Problem requirements >>
In the rows from the line with "coordinates (424, 155)." up to and including the line with "This screenshot has width=1167, height=657.", switch "particular element" to "specific element" and leave everything else unchanged. Give back only those lines.
## start
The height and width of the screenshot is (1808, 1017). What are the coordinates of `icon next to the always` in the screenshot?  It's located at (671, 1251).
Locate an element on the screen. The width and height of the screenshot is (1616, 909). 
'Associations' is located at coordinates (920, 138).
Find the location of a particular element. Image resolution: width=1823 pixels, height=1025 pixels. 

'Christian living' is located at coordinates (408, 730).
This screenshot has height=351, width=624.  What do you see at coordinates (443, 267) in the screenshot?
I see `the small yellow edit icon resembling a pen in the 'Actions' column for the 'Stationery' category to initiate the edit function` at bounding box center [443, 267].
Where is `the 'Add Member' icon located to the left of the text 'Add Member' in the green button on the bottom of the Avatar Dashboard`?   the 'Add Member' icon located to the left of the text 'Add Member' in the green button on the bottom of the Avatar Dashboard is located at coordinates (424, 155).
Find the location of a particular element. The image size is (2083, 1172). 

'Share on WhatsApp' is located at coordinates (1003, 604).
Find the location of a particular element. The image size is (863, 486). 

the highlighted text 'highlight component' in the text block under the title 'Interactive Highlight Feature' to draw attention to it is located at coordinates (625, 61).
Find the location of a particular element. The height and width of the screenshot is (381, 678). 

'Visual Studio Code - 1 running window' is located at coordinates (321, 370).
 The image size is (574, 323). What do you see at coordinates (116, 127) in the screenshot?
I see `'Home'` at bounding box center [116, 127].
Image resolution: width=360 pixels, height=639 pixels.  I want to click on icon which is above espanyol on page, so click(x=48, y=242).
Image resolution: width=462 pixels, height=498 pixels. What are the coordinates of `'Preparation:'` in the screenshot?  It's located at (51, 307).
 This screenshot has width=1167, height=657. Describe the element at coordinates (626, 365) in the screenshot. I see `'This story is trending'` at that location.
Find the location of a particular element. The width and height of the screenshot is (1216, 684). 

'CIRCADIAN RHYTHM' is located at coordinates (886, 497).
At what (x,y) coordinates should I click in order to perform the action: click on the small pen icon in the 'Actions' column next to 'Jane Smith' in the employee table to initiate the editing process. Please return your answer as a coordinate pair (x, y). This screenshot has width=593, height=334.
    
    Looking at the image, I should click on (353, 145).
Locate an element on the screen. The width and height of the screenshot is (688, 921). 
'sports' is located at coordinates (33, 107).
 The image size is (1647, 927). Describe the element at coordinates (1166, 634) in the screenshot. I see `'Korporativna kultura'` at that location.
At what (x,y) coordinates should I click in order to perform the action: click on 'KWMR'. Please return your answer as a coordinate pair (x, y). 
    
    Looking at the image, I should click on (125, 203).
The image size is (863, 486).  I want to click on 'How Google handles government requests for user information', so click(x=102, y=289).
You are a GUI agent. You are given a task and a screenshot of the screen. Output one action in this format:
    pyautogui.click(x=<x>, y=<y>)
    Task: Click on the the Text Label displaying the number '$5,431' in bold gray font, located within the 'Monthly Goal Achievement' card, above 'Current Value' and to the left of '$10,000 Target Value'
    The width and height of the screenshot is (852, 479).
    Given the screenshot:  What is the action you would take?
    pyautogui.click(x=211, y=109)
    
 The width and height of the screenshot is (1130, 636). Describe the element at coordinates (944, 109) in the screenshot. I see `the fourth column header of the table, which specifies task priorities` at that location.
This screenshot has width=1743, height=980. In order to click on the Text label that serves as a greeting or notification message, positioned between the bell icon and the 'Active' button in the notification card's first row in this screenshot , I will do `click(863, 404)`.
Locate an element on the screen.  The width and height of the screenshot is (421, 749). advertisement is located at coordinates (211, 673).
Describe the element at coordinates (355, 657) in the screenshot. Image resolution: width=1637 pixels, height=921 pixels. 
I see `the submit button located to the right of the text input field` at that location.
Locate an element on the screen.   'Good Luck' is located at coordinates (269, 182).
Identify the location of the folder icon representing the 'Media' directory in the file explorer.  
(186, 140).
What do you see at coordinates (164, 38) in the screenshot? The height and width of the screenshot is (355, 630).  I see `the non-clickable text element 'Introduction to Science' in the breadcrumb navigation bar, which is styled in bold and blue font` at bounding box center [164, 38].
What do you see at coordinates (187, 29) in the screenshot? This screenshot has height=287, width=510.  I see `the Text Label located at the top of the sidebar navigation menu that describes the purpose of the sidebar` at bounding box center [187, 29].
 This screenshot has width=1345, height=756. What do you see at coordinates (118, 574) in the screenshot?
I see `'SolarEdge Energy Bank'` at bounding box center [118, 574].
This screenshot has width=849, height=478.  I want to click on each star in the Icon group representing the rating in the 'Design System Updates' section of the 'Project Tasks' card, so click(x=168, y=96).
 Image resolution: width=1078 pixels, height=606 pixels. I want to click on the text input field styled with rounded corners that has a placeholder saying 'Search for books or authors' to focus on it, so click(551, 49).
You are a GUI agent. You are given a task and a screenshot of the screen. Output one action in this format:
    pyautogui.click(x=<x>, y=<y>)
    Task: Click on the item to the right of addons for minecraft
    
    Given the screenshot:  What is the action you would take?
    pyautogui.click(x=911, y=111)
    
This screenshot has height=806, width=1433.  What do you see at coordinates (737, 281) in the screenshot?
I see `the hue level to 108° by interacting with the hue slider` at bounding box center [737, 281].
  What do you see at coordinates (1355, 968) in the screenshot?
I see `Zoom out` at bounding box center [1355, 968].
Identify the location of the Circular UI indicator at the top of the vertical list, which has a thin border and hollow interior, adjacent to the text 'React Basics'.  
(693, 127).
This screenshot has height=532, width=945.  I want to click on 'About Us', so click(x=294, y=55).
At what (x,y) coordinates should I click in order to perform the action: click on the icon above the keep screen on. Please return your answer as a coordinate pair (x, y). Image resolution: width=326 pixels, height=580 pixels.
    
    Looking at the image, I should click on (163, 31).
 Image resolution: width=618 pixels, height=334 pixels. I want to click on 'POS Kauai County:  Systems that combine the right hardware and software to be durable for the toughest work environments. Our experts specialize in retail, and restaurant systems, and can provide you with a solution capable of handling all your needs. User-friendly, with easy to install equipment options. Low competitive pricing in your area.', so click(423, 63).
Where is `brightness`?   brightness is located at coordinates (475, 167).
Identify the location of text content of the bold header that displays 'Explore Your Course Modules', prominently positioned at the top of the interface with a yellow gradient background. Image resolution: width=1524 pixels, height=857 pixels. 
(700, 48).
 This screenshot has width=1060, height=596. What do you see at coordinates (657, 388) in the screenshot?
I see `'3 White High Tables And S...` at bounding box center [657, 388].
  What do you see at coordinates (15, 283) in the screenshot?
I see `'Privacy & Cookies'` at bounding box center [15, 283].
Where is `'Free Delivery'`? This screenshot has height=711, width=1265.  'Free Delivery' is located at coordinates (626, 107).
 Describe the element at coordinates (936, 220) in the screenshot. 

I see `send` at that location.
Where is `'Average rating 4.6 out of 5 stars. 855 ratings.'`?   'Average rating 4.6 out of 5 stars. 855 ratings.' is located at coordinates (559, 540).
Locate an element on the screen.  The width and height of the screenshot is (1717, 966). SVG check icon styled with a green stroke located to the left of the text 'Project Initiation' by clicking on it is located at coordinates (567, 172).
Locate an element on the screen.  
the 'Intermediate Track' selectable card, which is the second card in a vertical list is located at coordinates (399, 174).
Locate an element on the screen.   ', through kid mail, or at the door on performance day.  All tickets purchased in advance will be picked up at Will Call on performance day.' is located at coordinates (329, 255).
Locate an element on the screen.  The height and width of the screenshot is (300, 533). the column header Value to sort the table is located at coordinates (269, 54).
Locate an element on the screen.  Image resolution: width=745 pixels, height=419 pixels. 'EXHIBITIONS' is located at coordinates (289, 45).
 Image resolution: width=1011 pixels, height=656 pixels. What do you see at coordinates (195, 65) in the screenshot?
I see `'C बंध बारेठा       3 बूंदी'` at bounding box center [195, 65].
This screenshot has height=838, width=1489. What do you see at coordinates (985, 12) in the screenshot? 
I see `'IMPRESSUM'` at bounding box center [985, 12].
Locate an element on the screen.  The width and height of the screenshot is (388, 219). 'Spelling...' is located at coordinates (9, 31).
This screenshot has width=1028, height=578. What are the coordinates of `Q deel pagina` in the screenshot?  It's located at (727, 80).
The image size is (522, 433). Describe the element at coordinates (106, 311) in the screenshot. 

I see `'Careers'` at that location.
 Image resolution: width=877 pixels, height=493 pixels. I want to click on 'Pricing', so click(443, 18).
## end
Written response >>
Where is `the 'Add Member' icon located to the left of the text 'Add Member' in the green button on the bottom of the Avatar Dashboard`?   the 'Add Member' icon located to the left of the text 'Add Member' in the green button on the bottom of the Avatar Dashboard is located at coordinates (424, 155).
Find the location of a specific element. The image size is (2083, 1172). 

'Share on WhatsApp' is located at coordinates (1003, 604).
Find the location of a specific element. The image size is (863, 486). 

the highlighted text 'highlight component' in the text block under the title 'Interactive Highlight Feature' to draw attention to it is located at coordinates (625, 61).
Find the location of a specific element. The height and width of the screenshot is (381, 678). 

'Visual Studio Code - 1 running window' is located at coordinates (321, 370).
 The image size is (574, 323). What do you see at coordinates (116, 127) in the screenshot?
I see `'Home'` at bounding box center [116, 127].
Image resolution: width=360 pixels, height=639 pixels.  I want to click on icon which is above espanyol on page, so click(x=48, y=242).
Image resolution: width=462 pixels, height=498 pixels. What are the coordinates of `'Preparation:'` in the screenshot?  It's located at (51, 307).
 This screenshot has width=1167, height=657. Describe the element at coordinates (626, 365) in the screenshot. I see `'This story is trending'` at that location.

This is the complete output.